From the entries below, return only the lines starting at the one that contains "Heurigentermine 2026 –" and ending at the one that contains "Identify the click", exactly as they stand.
(Entries supplied begins)
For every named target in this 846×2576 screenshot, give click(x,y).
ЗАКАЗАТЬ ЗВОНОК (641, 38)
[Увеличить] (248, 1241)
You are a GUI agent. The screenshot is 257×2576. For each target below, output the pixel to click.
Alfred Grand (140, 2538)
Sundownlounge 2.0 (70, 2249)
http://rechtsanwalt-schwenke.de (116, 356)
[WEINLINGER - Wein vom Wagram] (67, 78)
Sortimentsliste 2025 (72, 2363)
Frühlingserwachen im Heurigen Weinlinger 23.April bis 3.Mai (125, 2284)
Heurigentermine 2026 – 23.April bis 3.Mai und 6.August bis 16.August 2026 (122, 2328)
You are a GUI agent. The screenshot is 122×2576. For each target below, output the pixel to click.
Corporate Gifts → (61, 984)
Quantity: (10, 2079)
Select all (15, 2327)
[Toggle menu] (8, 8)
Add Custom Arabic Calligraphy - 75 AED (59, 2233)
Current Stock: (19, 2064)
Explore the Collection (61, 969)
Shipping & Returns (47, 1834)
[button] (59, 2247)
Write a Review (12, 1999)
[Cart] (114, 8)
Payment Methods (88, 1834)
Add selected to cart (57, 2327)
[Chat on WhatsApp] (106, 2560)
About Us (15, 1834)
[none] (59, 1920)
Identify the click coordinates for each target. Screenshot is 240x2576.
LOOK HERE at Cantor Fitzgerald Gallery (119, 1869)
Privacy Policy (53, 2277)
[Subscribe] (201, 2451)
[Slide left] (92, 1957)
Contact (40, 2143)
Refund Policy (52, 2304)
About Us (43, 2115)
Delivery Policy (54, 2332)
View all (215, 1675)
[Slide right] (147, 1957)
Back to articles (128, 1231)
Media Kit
(Entries supplied ends)
Response:
Heurigentermine 2026 – 23.April bis 3.Mai und 6.August bis 16.August 2026 (122, 2328)
You are a GUI agent. The screenshot is 122×2576. For each target below, output the pixel to click.
Corporate Gifts → (61, 984)
Quantity: (10, 2079)
Select all (15, 2327)
[Toggle menu] (8, 8)
Add Custom Arabic Calligraphy - 75 AED (59, 2233)
Current Stock: (19, 2064)
Explore the Collection (61, 969)
Shipping & Returns (47, 1834)
[button] (59, 2247)
Write a Review (12, 1999)
[Cart] (114, 8)
Payment Methods (88, 1834)
Add selected to cart (57, 2327)
[Chat on WhatsApp] (106, 2560)
About Us (15, 1834)
[none] (59, 1920)
Identify the click coordinates for each target. Screenshot is 240x2576.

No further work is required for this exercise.